Ils exposent que la controverse scientifique entourant les effets des ondes électromagnétiques liées à la téléphonie mobile dont l'innocuité est loin d'être établie, amplifie le sentiment d'angoisse créé par la proximité de l'antenne relais, sous le faisceau de laquelle ils se trouvent, car le risque porte sur la santé et qu'il résulte de nombreuses études scientifiques nationales et internationales connues des demandeurs que les pathologies liées à l'exposition à des ondes électromagnétiques de type téléphonie mobile peuvent être extrêmement graves, comme des cancers.

Se référant aux nombreuses publications de rapports scientifiques intervenues depuis que les normes en matière d'exposition aux ondes électromagnétiques ont été fixées par le décret n° 2002- 775 du 3 mai 2002, selon proposition faite en 1998 par la commission internationale de protection contre les rayonnements non ionisants (ICNIRP) reprise dans la recommandation du Conseil de l'Union européenne 1999/ 519/CE du 12 juillet 1999, ils opposent aux prétentions de la société BOUYGUES TÉLÉCOM que ces normes sont désormais considérées comme obsolètes, qu'elles ont été établies au regard des seuls effets avérés, ce qui exclut l'application du principe de précaution qui trouve justement à s'appliquer lorsqu'il existe une incertitude scientifique.

Ils en concluent que le seul respect des limites fixées ne permet pas d'écarter le risque engendré notamment par les effets non-thermiques des champs électromagnétiques.

Ils dénient que la distinction des ondes émises par lès téléphones portables de celles émises par les stations relais soit pertinente et soulignent qu'il est avéré que ces dernières émettent des micro-ondes d'extrêmement basse fréquence dite ELF, ce qui doit entraîner leur classement en catégorie 2B selon la classification de l'OMS dont la nocivité potentielle est reconnue puisque que cette catégorie "peut être cancérogène pour l'homme".

Ils font état, outre des préconisations contenues dans certains appels émanant de médecins faisant état de l'urgence de fixer de nouvelles normes, de l'adoption par différents pays membres de l'Union européenne de normes inférieures à celles retenues par la France ou encore aux chartes imposées par certaines municipalités comme Paris ou Besançon fixant des seuils limites d'émission très inférieurs à ceux retenus par le décret.
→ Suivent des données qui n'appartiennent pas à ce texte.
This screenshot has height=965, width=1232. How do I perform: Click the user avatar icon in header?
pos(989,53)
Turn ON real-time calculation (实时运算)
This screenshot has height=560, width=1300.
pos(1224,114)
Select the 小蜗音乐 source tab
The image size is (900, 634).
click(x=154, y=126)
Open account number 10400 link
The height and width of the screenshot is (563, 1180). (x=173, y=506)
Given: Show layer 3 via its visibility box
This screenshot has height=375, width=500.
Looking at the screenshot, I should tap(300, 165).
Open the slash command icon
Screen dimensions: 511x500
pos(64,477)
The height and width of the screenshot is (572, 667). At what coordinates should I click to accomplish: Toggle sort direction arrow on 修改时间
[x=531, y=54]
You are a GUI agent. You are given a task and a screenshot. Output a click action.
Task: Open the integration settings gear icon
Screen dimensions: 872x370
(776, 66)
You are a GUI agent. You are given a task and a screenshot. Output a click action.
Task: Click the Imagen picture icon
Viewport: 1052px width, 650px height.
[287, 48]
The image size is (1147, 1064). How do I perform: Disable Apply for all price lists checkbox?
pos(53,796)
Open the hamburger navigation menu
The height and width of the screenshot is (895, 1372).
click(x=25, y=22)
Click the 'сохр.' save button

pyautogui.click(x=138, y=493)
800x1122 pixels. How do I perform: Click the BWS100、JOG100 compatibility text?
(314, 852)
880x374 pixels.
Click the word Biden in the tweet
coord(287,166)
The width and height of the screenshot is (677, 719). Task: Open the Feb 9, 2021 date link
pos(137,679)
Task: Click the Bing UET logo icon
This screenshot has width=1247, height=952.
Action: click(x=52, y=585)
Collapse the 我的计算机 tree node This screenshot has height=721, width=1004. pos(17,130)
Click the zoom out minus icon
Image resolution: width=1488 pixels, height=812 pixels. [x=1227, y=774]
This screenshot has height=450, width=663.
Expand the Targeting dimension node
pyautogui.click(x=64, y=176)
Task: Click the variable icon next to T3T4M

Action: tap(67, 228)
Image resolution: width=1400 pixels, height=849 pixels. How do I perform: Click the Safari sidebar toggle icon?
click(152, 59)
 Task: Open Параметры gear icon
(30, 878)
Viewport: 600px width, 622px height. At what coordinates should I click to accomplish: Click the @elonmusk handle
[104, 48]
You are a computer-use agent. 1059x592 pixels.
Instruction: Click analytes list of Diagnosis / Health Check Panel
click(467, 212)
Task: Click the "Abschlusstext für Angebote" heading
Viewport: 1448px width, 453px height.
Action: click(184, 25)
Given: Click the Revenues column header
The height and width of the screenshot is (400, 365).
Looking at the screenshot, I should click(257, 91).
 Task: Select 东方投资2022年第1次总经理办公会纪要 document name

Ils relèvent que la situation qui leur est imposée par la présence voisine d'une antenne-relais constitue une violation du droit de chacun à "vivre dans un environnement équilibré et respectueux de la santé" et que la force préventive de la responsabilité civile qui n'est pas discutée dans le droit de l'environnement, dans le droit social reconnaissant un droit de retrait au salarié, ainsi qu'en matière de concurrence déloyale doit "permettre de sanctionner un comportement en fonction des risques de préjudice futur qu'il fait courir".

Ainsi, ils font valoir qu'imposer d'attendre que le risque soit réalisé, impliquerait la pérennisation d'un risque anormal ou illicite et ferait peser sur la victime l'aléa probatoire.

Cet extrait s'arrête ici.